Depuis quelques années, les scientifiques alertent sur l’augmentation des virus inconnus découverts dans des zones isolées du globe. Fonte du permafrost, exploration de forêts tropicales reculées, évolution de certains pathogènes… Ces découvertes soulèvent de nombreuses questions. Faut-il s’inquiéter ? Quelle est la réalité du risque ? Cet article fait le point.
Des virus « endormis » dans la glace depuis des millénaires
Avec le réchauffement climatique, des couches de permafrost (sol gelé en permanence) commencent à dégeler, libérant des micro-organismes restés piégés depuis des milliers d’années.
En 2022, des chercheurs ont ressuscité plusieurs virus anciens extraits de sols gelés de Sibérie.
L’un d’eux, vieux de 48 500 ans, a pu infecter des cellules en laboratoire.
Faut-il paniquer ? Non.
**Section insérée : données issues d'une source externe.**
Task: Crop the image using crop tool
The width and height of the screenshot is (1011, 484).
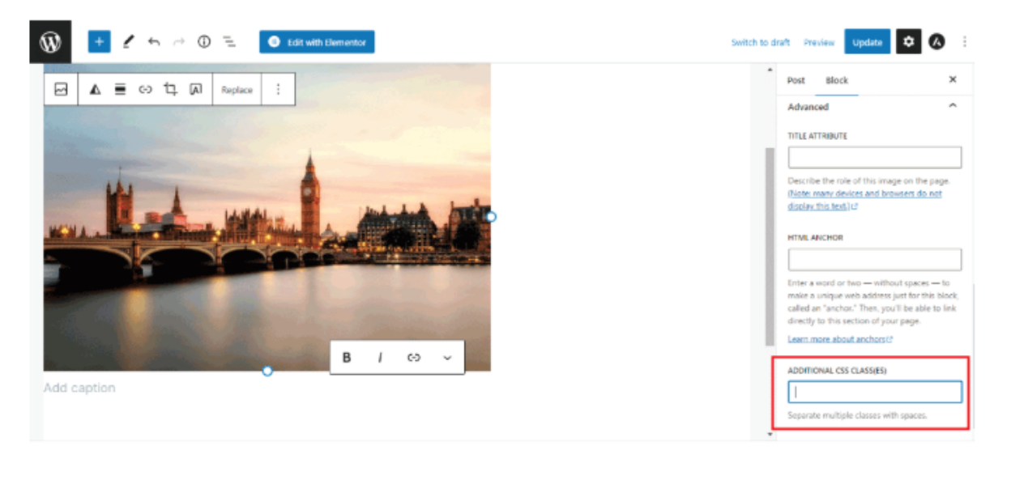Action: tap(170, 90)
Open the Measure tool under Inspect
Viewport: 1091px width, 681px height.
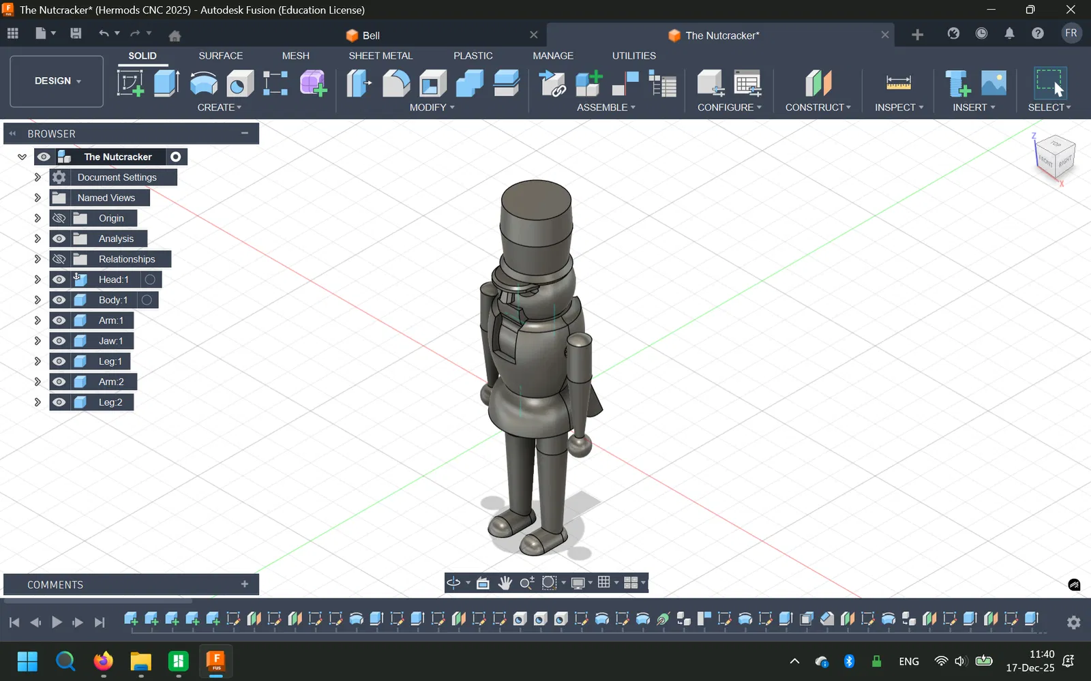coord(898,83)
Pour l’instant, ces virus ne sont étudiés que sur des cellules non humaines. Il n’y a aucune preuve qu’ils soient capables d’infecter l’homme. Mais leur existence prouve que des agents pathogènes anciens peuvent survivre dans le temps.
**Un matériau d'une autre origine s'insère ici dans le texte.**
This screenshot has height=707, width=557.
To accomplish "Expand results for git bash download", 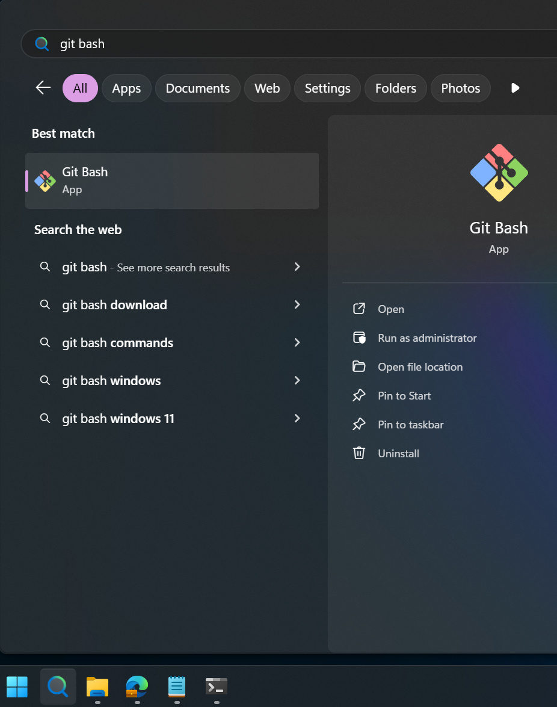I will [x=297, y=304].
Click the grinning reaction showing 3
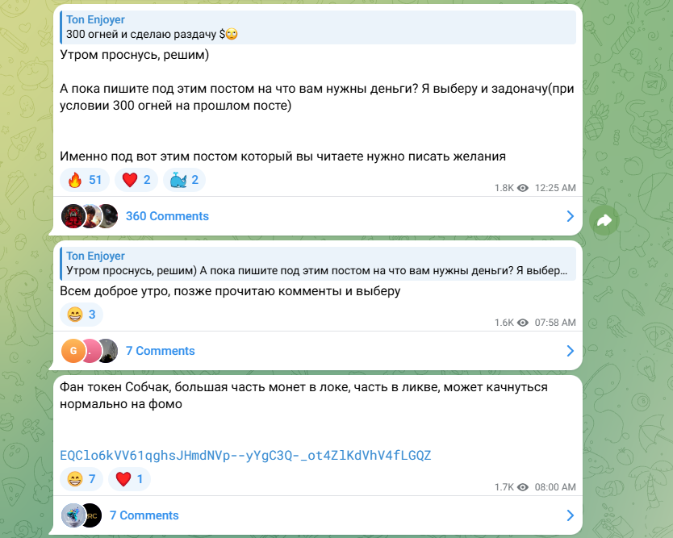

Une biodiversité microbienne encore méconnue
L’exploration des zones sauvages, notamment en Amazonie ou dans les océans profonds, révèle régulièrement de nouveaux virus.
Selon les estimations de l’Organisation mondiale de la santé animale :
« Moins de 1 % des virus présents dans la nature sont aujourd’hui identifiés. »
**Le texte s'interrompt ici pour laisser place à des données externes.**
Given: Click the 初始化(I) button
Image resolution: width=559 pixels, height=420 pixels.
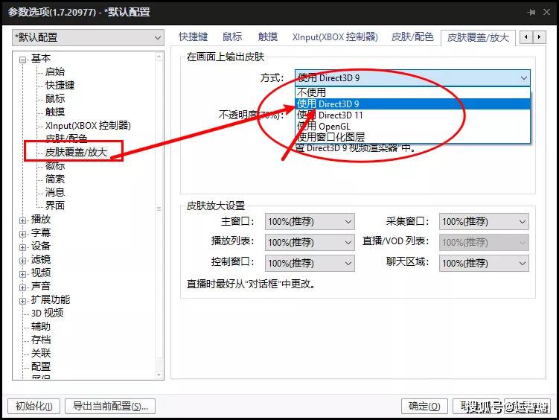Looking at the screenshot, I should pyautogui.click(x=34, y=406).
Ces virus ne sont pas tous dangereux, mais certains pourraient potentiellement sauter la barrière des espèces (c’est ce qu’on appelle une zoonose), comme cela a été le cas avec le SARS-CoV-2.
Des progrès majeurs en détection et prévention
Bonne nouvelle : les outils scientifiques pour détecter, analyser et contenir ces virus ont énormément progressé.
- Les chercheurs utilisent aujourd’hui des technologies de séquençage ultra-rapides pour identifier l’ADN ou l’ARN des virus inconnus.
- Des bases de données mondiales permettent de surveiller les mutations et d’anticiper les risques.
Le projet « Global Virome Project », lancé par des scientifiques du monde entier, vise à cartographier 70 % des virus susceptibles d’infecter l’humain d’ici 2030.
Un risque réel… mais contrôlable
Il est scientifiquement fondé de dire que certains virus inconnus pourraient un jour déclencher une nouvelle pandémie. Mais cela ne veut pas dire que cela est imminent ou inévitable.
Les risques sont mieux compris.
La recherche est plus rapide.
Les systèmes de surveillance sanitaire sont de plus en plus performants (en particulier depuis la pandémie de COVID-19).
Conclusion : vigilance oui, panique non
Les virus inconnus ne sont pas une menace nouvelle. Ce qui change, c’est notre capacité à les détecter et à les comprendre. La meilleure réponse n’est pas la peur, mais la préparation :
- Investir dans la recherche
- Renforcer la coopération internationale
- Protéger les écosystèmes (moins on dérange les habitats sauvages, moins on risque les transmissions)
En résumé : oui, ces découvertes doivent nous alerter, mais elles doivent surtout nous pousser à mieux anticiper, plutôt qu’à céder à la peur.